Provided material section start

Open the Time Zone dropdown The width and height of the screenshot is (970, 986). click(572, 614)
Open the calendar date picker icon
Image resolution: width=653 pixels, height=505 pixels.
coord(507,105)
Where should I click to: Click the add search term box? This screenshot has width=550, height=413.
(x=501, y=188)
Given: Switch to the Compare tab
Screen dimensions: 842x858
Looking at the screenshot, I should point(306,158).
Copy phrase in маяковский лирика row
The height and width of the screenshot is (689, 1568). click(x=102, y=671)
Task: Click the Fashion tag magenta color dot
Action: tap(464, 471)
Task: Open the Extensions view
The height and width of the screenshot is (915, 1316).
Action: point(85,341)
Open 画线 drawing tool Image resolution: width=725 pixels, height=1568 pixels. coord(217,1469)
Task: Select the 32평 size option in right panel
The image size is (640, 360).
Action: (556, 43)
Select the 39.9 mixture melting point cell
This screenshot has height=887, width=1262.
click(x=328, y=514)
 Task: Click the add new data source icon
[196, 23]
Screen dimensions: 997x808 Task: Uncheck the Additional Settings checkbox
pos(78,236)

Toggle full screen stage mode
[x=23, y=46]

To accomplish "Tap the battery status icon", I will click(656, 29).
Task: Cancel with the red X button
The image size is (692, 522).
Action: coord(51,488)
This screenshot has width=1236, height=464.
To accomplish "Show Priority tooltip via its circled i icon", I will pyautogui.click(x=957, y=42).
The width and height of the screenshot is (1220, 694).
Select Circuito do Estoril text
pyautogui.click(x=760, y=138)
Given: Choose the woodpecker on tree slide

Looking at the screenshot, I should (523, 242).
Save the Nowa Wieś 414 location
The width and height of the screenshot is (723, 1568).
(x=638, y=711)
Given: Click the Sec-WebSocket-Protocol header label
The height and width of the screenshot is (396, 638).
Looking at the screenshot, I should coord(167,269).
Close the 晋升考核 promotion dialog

Provided material section end

== Work task ==
Only an exact retyping of the full data will do.

== Solved problem ==
Open the Time Zone dropdown The width and height of the screenshot is (970, 986). click(572, 614)
Open the calendar date picker icon
Image resolution: width=653 pixels, height=505 pixels.
coord(507,105)
Where should I click to: Click the add search term box? This screenshot has width=550, height=413.
(x=501, y=188)
Given: Switch to the Compare tab
Screen dimensions: 842x858
Looking at the screenshot, I should point(306,158).
Copy phrase in маяковский лирика row
The height and width of the screenshot is (689, 1568). click(x=102, y=671)
Task: Click the Fashion tag magenta color dot
Action: tap(464, 471)
Task: Open the Extensions view
The height and width of the screenshot is (915, 1316).
Action: point(85,341)
Open 画线 drawing tool Image resolution: width=725 pixels, height=1568 pixels. coord(217,1469)
Task: Select the 32평 size option in right panel
The image size is (640, 360).
Action: (556, 43)
Select the 39.9 mixture melting point cell
This screenshot has height=887, width=1262.
click(x=328, y=514)
 Task: Click the add new data source icon
[196, 23]
Screen dimensions: 997x808 Task: Uncheck the Additional Settings checkbox
pos(78,236)

Toggle full screen stage mode
[x=23, y=46]

To accomplish "Tap the battery status icon", I will click(656, 29).
Task: Cancel with the red X button
The image size is (692, 522).
Action: coord(51,488)
This screenshot has width=1236, height=464.
To accomplish "Show Priority tooltip via its circled i icon", I will pyautogui.click(x=957, y=42).
The width and height of the screenshot is (1220, 694).
Select Circuito do Estoril text
pyautogui.click(x=760, y=138)
Given: Choose the woodpecker on tree slide

Looking at the screenshot, I should (523, 242).
Save the Nowa Wieś 414 location
The width and height of the screenshot is (723, 1568).
(x=638, y=711)
Given: Click the Sec-WebSocket-Protocol header label
The height and width of the screenshot is (396, 638).
Looking at the screenshot, I should coord(167,269).
Close the 晋升考核 promotion dialog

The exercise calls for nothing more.